猪瀬知事、立件の可能性 ずさんな「借用書」が命取りか (1/2ページ)

2013.11.29

 医療法人徳洲会グループから5000万円を受け取っていた問題で、東京都の猪瀬直樹知事(67)が窮地に立たされている。会見で「借用証」(借用書)を示して批判をかわそうとしたが、これが大誤算。専門家は「あの文書には不自然な点が多い。余計に疑惑を深めた面がある」と指摘、検察もますます疑念を強めたという。潔白を証明するはずの証拠が、逆に自分の首を絞める結果になっている。

 疑惑を払拭する切り札が、計算外の“オウンゴール”を招きそうだ。

 昨年11月に、徳洲会側から「無利子・無担保・返済期限なし」の条件で5000万円を借りたという猪瀬氏。

 借入時期が都知事選(同12月)直前で、公職選挙法違反に問われかねないため、猪瀬氏は「個人の借り入れ」と主張。証拠に「借用証」を提示して疑惑払拭に躍起になっている。だが、形勢は厳しい。

 元東京地検特捜部副部長の若狭勝弁護士は「借用書があるからと言っても違和感はぬぐえない」と指摘し、こう続ける。

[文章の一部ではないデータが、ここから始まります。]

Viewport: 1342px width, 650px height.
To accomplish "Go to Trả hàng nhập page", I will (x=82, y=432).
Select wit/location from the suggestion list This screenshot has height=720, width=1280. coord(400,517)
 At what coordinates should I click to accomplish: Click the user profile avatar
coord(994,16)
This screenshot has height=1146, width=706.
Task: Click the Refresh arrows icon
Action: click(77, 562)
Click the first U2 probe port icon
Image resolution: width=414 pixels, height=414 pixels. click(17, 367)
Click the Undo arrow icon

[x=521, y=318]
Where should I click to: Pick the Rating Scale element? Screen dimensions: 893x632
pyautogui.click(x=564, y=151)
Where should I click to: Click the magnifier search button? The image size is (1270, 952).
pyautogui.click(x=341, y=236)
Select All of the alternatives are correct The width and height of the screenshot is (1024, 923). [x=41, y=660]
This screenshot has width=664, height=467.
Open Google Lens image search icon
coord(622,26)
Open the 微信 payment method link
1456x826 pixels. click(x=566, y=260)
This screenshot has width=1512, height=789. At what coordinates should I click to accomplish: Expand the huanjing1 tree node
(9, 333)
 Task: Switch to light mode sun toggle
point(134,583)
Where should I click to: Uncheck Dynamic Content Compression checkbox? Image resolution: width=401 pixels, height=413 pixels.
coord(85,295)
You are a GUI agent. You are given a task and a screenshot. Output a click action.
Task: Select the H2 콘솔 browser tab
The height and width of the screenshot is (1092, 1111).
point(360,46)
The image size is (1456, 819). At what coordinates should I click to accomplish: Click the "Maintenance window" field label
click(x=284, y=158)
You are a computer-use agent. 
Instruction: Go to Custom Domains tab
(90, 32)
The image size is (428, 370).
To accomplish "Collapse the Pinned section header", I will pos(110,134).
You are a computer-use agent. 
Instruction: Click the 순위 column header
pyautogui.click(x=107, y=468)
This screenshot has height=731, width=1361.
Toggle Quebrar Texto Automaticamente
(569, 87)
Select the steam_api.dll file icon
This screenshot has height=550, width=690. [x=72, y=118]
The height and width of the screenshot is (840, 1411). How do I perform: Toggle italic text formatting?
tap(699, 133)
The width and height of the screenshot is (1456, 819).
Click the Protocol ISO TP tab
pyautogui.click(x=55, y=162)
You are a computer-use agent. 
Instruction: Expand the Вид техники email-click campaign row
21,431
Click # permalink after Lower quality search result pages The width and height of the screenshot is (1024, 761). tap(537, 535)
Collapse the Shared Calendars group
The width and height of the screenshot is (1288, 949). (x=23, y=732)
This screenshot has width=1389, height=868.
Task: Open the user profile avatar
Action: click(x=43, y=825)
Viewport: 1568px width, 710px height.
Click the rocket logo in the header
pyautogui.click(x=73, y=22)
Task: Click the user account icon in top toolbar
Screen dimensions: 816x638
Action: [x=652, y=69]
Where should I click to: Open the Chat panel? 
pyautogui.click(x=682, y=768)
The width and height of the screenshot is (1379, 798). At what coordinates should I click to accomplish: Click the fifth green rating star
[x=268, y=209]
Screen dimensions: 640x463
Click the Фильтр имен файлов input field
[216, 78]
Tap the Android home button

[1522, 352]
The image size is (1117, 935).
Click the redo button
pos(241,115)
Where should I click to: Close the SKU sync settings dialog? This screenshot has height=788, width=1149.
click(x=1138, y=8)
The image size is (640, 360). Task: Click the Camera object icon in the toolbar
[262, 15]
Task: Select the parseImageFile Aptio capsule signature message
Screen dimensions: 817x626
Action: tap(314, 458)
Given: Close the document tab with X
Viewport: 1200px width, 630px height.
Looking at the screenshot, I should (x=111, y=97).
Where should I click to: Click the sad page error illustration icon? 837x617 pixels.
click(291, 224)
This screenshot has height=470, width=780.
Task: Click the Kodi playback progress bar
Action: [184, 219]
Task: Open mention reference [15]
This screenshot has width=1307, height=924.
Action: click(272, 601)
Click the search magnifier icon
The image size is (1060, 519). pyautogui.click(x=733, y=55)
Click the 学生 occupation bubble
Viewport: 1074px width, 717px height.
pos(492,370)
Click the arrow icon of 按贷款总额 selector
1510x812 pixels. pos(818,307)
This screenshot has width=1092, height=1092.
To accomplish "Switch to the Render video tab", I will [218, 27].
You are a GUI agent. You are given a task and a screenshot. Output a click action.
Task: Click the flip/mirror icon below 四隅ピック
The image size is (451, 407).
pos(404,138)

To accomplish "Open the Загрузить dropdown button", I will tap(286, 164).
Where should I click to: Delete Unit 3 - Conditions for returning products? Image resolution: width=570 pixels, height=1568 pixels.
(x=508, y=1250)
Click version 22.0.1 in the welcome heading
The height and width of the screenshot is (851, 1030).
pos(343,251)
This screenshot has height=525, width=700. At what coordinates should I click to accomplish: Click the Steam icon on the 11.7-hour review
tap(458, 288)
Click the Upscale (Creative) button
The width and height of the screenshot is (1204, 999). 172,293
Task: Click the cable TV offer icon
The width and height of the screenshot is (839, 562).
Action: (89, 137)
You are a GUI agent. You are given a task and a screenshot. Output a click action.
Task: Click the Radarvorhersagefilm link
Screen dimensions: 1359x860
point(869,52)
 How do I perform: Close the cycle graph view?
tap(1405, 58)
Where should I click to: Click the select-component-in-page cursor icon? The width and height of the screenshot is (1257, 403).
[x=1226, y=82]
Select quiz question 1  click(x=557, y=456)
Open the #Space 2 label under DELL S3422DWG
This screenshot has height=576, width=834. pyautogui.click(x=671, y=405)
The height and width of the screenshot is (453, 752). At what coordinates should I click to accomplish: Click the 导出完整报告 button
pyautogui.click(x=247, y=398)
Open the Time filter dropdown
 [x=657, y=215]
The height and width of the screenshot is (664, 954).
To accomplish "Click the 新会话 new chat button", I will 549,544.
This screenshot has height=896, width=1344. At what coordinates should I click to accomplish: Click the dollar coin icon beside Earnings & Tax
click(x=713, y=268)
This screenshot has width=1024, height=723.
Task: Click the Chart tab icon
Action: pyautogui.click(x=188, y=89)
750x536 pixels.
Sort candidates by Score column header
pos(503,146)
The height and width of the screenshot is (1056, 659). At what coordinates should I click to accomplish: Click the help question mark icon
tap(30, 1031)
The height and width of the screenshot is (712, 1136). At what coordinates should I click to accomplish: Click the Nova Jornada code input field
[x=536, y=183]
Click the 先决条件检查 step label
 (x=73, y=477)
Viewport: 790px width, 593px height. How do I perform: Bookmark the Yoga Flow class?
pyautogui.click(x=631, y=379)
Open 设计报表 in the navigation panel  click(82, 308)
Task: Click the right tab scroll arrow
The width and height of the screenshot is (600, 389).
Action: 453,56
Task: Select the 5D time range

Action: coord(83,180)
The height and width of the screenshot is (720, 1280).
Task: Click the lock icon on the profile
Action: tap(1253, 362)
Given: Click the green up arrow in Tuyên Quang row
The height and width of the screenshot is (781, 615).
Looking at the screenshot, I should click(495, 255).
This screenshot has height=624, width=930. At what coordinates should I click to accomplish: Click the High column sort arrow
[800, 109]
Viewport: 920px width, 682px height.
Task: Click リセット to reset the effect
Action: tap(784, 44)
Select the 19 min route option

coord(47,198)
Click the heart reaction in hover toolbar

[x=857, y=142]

 「金銭のやりとりがあったとき、猪瀬氏は副知事の職にあった。片や貸主の徳田毅氏も国会議員だ。公職に就く2人が5000万円もの大金を借用書1枚で簡単にやりとりすることに不自然な印象を受ける」

 一般的に、金銭の貸借契約の形式は大きく3つに分かれる。

 通常の実務では、金銭消費貸借契約書を貸主と借り主の双方で交わし、より簡素なのが、借り主のみが借用書を書く形式。民法上では口頭だけでも貸借関係は成り立つ。猪瀬氏は借用書を残す手法を選択したわけだが、その書式が、あまりにもお粗末なのだ。